“Few artists are so effortlessly able to twist your heartstrings into a contortion of joy, sorrow and despair like Eydís Evensen” Wonderland Magazine
As a child, Eydís Evensen would stare out at the distant mountains as the wind howled around her, pretending to conduct the clouds. In these daydreams, she was a meteorological maestro: controlling the Icelandic stormfronts in the distance, bending the weather and the world to her will like an orchestra. “The weather was intense where I grew up but so inspiring. There was such harshness to our winters, but at the same time, such beauty. I used to sit there for hours,” recalls the Blönduós-born composer. Years later, Evensen is still finding musical expressions for the awe she feels when staring out at the vastness of nature.
The Icelandic composer grew up in a town of 800 people in the rough and sparsely populated northern half of Iceland, in a music-obsessed household where Led Zeppelin and Tchaikovsky took turns on her parents’ record player. “As soon as I could stand, I was wandering over to the piano, wanting to play,” she remembers. “I started piano lessons aged six, then wrote my first piece of music aged seven, inspired by a storm outside.”

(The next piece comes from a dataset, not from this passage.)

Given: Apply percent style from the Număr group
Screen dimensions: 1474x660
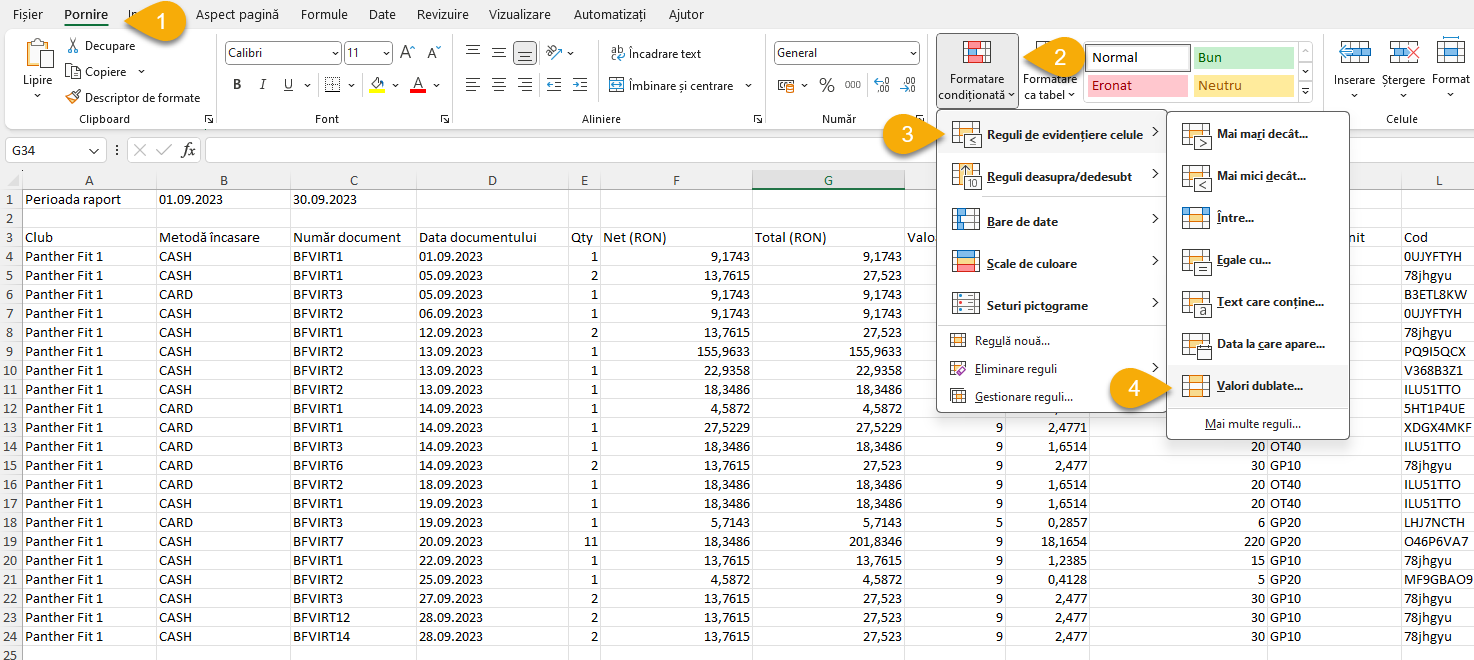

Bylur, the pianist’s mesmerising 2021 debut album, was a calming contemporary classical diary of her life to date, that takes its name from the Icelandic word for ‘snowstorm.’ She chose that title for good reason. “All of these songs are moments from my life,” she says. “So many ups and downs. All of my joy, darkness, happiness, heartbreak and melancholia.” A snowstorm contain multitudes: there’s chaos and adversity to them, but beauty and fragility too. The same could be said about this emotionally eclectic album: an enchanting float of stirring piano melodies and tender strings from a force-of-nature new talent.
The album’s release signaled Evensen’s confident arrival on the international stage and, in spite of the challenges of touring in the last two years, 2021 saw her debut in London to a sold-out Elgar Room, Royal Albert Hall, in Paris she shared the bill with Damon Albarn for the annual ARTE Concert Festival, and she performed for the first time in Berlin and Madrid.

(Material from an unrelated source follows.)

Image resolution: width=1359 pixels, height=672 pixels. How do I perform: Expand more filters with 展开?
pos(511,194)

Early 2022 saw Evensen released her follow-up EP to Bylur, Frost. A wider metaphor behind Frost, one keenly felt by Evensen; being the turmoil of the last two years. “It’s like a journey through darker moments, but seeing that there is light at the end of the tunnel,” she explains. “It’s very representative of what we’ve all gone through, and a renewed sense of hope.” No coincidence that ‘The Light I’ is the most recently composed piece then, written and recorded as positivity – and something approaching normality – slowly started to return. It is, says Evensen, the “perfect representation of hope that this year, things will be better.”

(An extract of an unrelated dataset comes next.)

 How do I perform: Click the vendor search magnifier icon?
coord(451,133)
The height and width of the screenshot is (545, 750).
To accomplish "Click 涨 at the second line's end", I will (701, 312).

Mining deep, heartfelt emotions – whether her own, or those we collectively share – has always provided inspiration for her work, and Frost was no exception. Few combine such beauty and elegance with such universal themes, and Frost stands as the latest step in the exciting development of Eydís Evensen.
Eydís Evensen has come a long way since the days when she would stare out at the distant mountains, pretending to conduct the clouds. It’s a journey that’s just beginning.